Good? Bad? Otherwise?
Search function didn't bring any reviews or comments up.

My local IGA (Karabar, NSW) has a pallet of Vale Lager cartons for $33/carton, less than half the rrp.
The catch is they're marked as best before 8/2/15.

I am planning some gardening today which does tend to generate a thirst...but possibly not quite a carton thirst.
I assume the best before is just a guide? I also assume they've been stored unrefrigerated the whole time.

Finally, I do have a mate coming to visit this week, if they're no good he won't know the difference.
I think I've talked myself into a purchase...still interested in any reviews though.
Vale website says Tett, Helga and Pacifica as the hops.


----------



## Bribie G (7/2/15)

Vale Lager... I thought you were posting a death notice for a member with the username "Lager" 

Was nearly me last week in Newcastle, that 12th schooner was the one that did the damage. h34r:

Let's know if it's any good. One of my gripes about Australian craft breweries is that they seem hard pressed to crank out a decent lager that even at $25 a six pack still couldn't go head to head with a cheap import like Hollandia or Oettinger.


----------



## Kumamoto_Ken (7/2/15)

Bribie G said:


> Vale Lager... I thought you were posting a death notice for a member with the username "Lager"
> 
> Was nearly me last week in Newcastle, that 12th schooner was the one that did the damage. h34r:


Haha, it was good to meet you. Almost ended up at the Grain Store on Thursday night after the conference dinner, but they were shutting up shop when we wandered in at 10 or so.


----------



## Black n Tan (7/2/15)

It is a new world pilsner and I quite like it. I had it fresh on tap at Beer Deluxe and it inspired me to make a clone. It has lovely floral aroma, but that is unlikely to survive for long in the bottle.


----------



## Kumamoto_Ken (7/2/15)

Black n Tan said:


> It is a new world pilsner and I quite like it. I had it fresh on tap at Beer Deluxe and it inspired me to make a clone. *It has lovely floral aroma, but that is unlikely to survive for long in the bottle.*


Possibly completely gone in these then, given they're one day from their best before date (and whatever that means).
SWMBO is picking a case up this afternoon and I'll put 'em in the fridge and see how they go.


----------



## elcarter (7/2/15)

Had plastic cup a few weeks back in a new burger shop in Radaliade.

Was a decent drop.


----------



## Topher (7/2/15)

Nice drop.
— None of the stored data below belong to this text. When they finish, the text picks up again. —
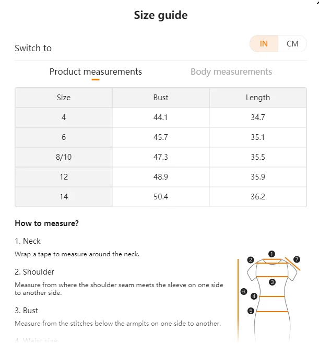319x344 pixels.
Task: Click marker 5 on the dress diagram
Action: [251, 311]
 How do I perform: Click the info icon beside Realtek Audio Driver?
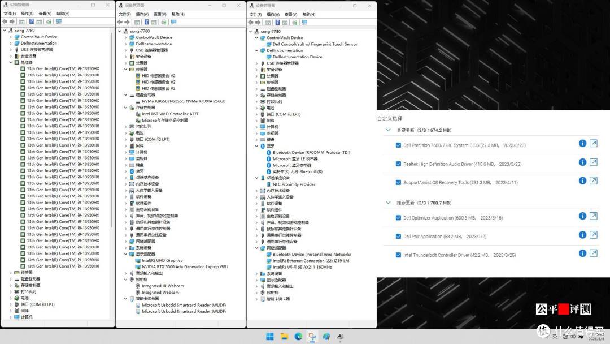582,162

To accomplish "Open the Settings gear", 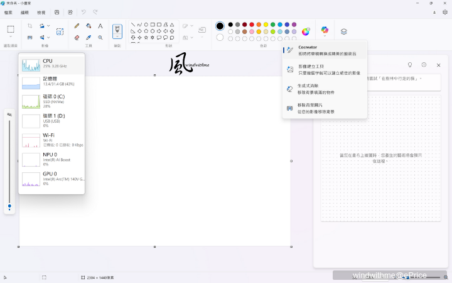I will point(444,12).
Clean lager with fruity hop aromas, ala Knapstien or Moon Dog's Love Tap. 

I've bought some close to used by before and it was quite nice.


----------



## Kumamoto_Ken (7/2/15)

Thanks for the reviews.

I tried one this evening, but it was after a saison, seven APAs, and a Golden Ale, so I probably wasn't in the best state to appreciate a lager.
It certainly had a classic lager malt profile, but I didn't get any hop aroma (or flavour), which didn't really surprise me given the earlier APAs.

I'll give it a clear run tomorrow.

Does anyone know anything about the BBD stuff though? Today it was $33/carton, allegedly $40 off.
The BBD is tomorrow, so do they drag the entire stock, or could it get discounted further (buyer beware naturally)?


----------



## nic0 (7/2/15)

The vale ale is a nice drop my local had it on tap last month, but i haven't tried the larger.


----------



## Kumamoto_Ken (28/2/15)

I can update, it was a much nicer beer with a fresh palate. Certainly some (restrained) floral/fruity hops on the nose.
Balanced bitterness and more malt than you'd get with your mainstream Oz lager.

In the OP I mentioned they were going out of date in a couple of days, and that was early Feb, SWMBO was at the shops yesterday and has reported that the pallet of cartons was still there (possibly minus only my purchase) and they're now marked down to $24 (from rrp of $70)...a tough price for a tightarse like myself to resist.


----------



## spog (28/2/15)

Grab a couple of slabs,go on,you know you want to.


----------



## rude (1/3/15)

$24 wow I'de be up em like rat in a drain pipe
Only ever bought a few singles of it , passable to my palate
Good luck to you I say great find


----------



## yum beer (1/3/15)

Use the $24 to make 2 cartons of something decent.


----------



## Droopy Brew (2/3/15)

I reckon it is the best of the Vale beers. Im not a lager fan by a long shot but after having a couple on tap last year I was really surprised at the hop aroma (probably subdued in old bottles). At $24 a carton you cant go wrong- Id grab a few slabs for those times where brewing<drinking.


----------